Richard C. Wolter’s “Metamorphosis” is an abstract metal box that is balanced on the point of one of its corners and draped with a padlocked chain. It pays tribute to illusionist Harry Houdini’s famous trick in which he escaped from a chain-bound trunk.
The iconic artwork was donated to Appleton in 1985 by Boldt Development Corp. It anchored Houdini Plaza until 2010, when it was removed because the base was deteriorating. It wasn’t reintroduced as part of the 2013 renovation of Houdini Plaza and had been in storage at the Appleton parks and recreation facility at Memorial Park.
Schultz had been working to get “Metamorphosis” back into public view since 2013.
“It’s good to finally get it done,” he said.
Last summer the Appleton Common Council agreed to give the 20-by-20-foot sculpture a permanent home along the Fox River on a city-owned property acquired for the construction of the Lawe Street Trestle Trail.
The trestle trail will connect to the North Island Trail, cross the Fox River and extend past Eagle Point Senior Living to John Street.
Tom Flick, deputy director of parks, recreation and facilities management, said the trestle trail should open in the next two or three weeks.
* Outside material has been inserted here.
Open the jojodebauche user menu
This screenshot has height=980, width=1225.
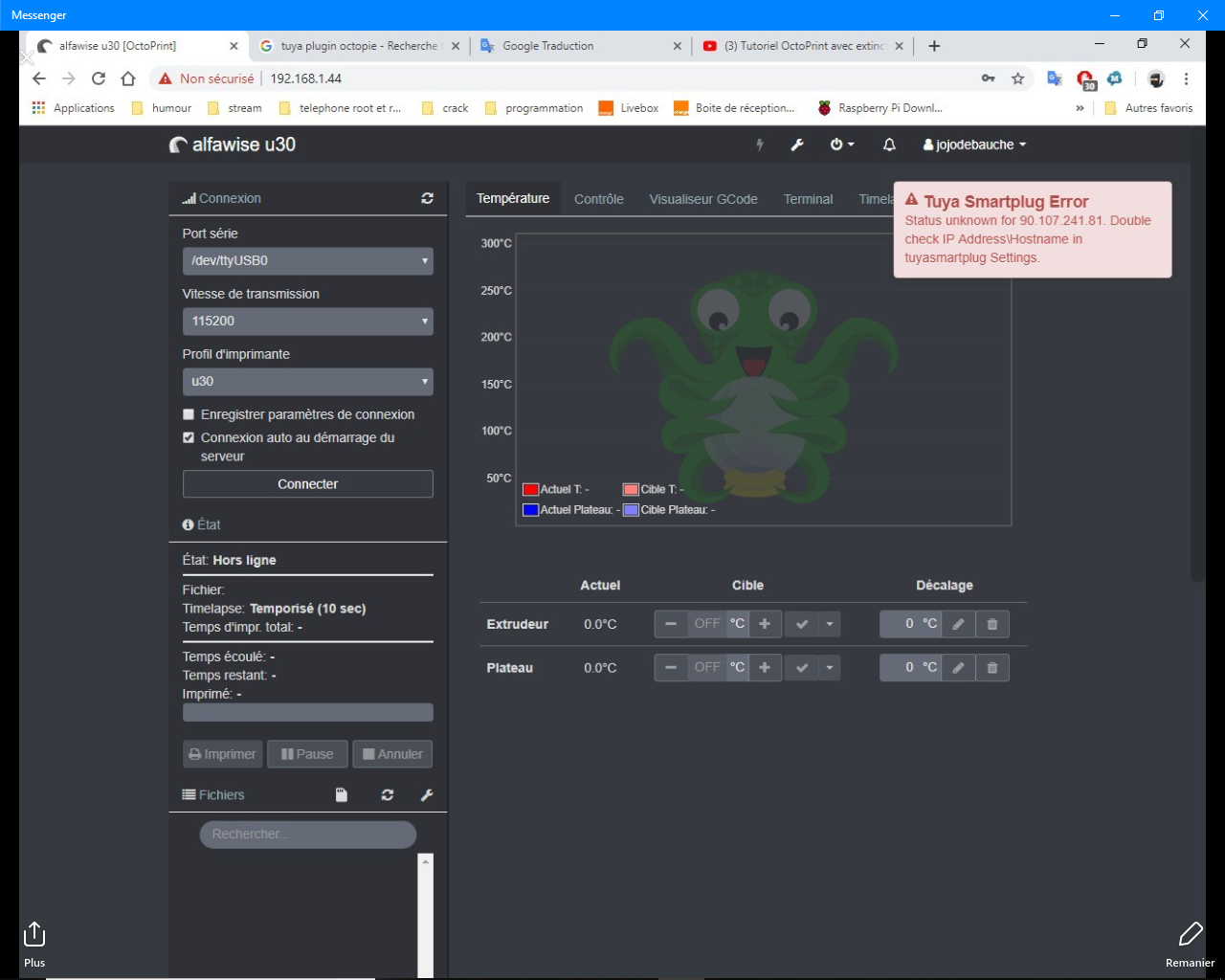click(x=974, y=145)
“It’s probably 90% complete right now,” Flick said. “We’re waiting on some electrical components to arrive for the flashing lights at the pedestrian-bicycle crossing on Lawe Street. That’s a very critical safety measure.”
A column with a refurbished plaque that ties Houdini to the site will be moved to the “Metamorphosis” plaza. The plaque says,
“Near this spot Harry Houdini nearly drowned as a boy. He later said that he was saved only by a heroic effort on the part of one of his playmates. Some historians believe this incident sparked his fascination with escaping from watery graves, one of the trademarks that established Houdini as the world’s greatest escapologist.”
The June 29 installation of the newly refurbished “Metamorphosis” was anything but smooth.
Officials estimated the weight of the sculpture at 5,000 pounds, but a crane suited to lift that load proved to be undersized and set down the sculpture short of its mark.
Tom Boldt, CEO of The Boldt Co., saved the day by donating the use of a larger crane to safely lift the sculpture in place.
“He was here on site just watching it being lifted into place and saw the issue that we ran into,” Flick said. “He graciously said, ‘I’ll get a bigger crane down here ASAP.’ He made it happen.”
Flick said the sculpture was scratched “more than we were hoping for” during the installation. “I’m sure they will have to do some touch-up,” he said.
The cost of the restoration, repainting, concrete work and installation totaled nearly $22,400. The expense was included in the $1.3 million budget for the Lawe Street Trestle Trail.
“Boldt Construction donated the transportation of the monument to the contractor that repaired it and painted it, so we didn’t have those costs for shipping from Appleton to Athens, Wisconsin,” Flick said.
Appleton secured $450,000 in grants to offset the cost of the trestle trail project.